Nevertheless, our study, of course, has limitations. The study was performed on a monocentric cohort, the time between vaccination and antibody detection varies, and sex distribution differs between the study group and our control group. Different confounding factors, such as the possible intake of immunosuppressive medication or nicotine consumption, which are reported to have an impact on antibody response and durability after vaccination [42], have not been taken into account in this study. Additional characterization of the immune response, such as analyzing the memory B-cell and T-cell-mediated immune reaction or the neutralizing capacity of antibodies, could be of interest and are not represented in this study. Since SARS-CoV-2 infections prior to vaccination were only diagnosed by self-report without serological screening, undiagnosed pre-vaccination infection and possible immune priming effects of these infections cannot be ruled out. In addition, most of our patients had Child–Pugh class A or class B cirrhosis, with only three patients with Child C cirrhosis. Still, we have an otherwise homogenous, relatively large cohort with all patients suffering from liver cirrhosis and all of them were vaccinated with the same vaccine.

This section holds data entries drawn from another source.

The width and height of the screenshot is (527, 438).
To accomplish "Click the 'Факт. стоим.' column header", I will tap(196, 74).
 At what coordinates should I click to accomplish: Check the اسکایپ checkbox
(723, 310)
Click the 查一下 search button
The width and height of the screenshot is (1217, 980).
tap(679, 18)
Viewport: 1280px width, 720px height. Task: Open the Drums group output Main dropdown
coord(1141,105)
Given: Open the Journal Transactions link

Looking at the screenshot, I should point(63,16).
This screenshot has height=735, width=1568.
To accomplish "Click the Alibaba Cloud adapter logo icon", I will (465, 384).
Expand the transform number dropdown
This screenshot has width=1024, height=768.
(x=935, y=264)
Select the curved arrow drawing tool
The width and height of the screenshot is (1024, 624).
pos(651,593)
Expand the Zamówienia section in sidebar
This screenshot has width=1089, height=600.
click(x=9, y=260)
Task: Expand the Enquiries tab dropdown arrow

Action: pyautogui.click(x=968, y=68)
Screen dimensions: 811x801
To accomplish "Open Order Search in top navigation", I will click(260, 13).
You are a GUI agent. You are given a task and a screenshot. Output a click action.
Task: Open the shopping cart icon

We are convinced that the results of our study have important clinical implications and are meaningful for the vulnerable cohort of patients with liver cirrhosis. The study presents satisfying initial results in terms of immunogenicity but also gives an important alert regarding potential premature deterioration of antibody titers and, thereby, indicates there are potential beneficial effects of early booster immunization. Further investigations, particularly in the longitudinal assessment of the course of antibody titers and potential breakthrough infections, will be highly relevant to assess an efficient vaccination strategy for durable humoral immunity in patients with liver cirrhosis.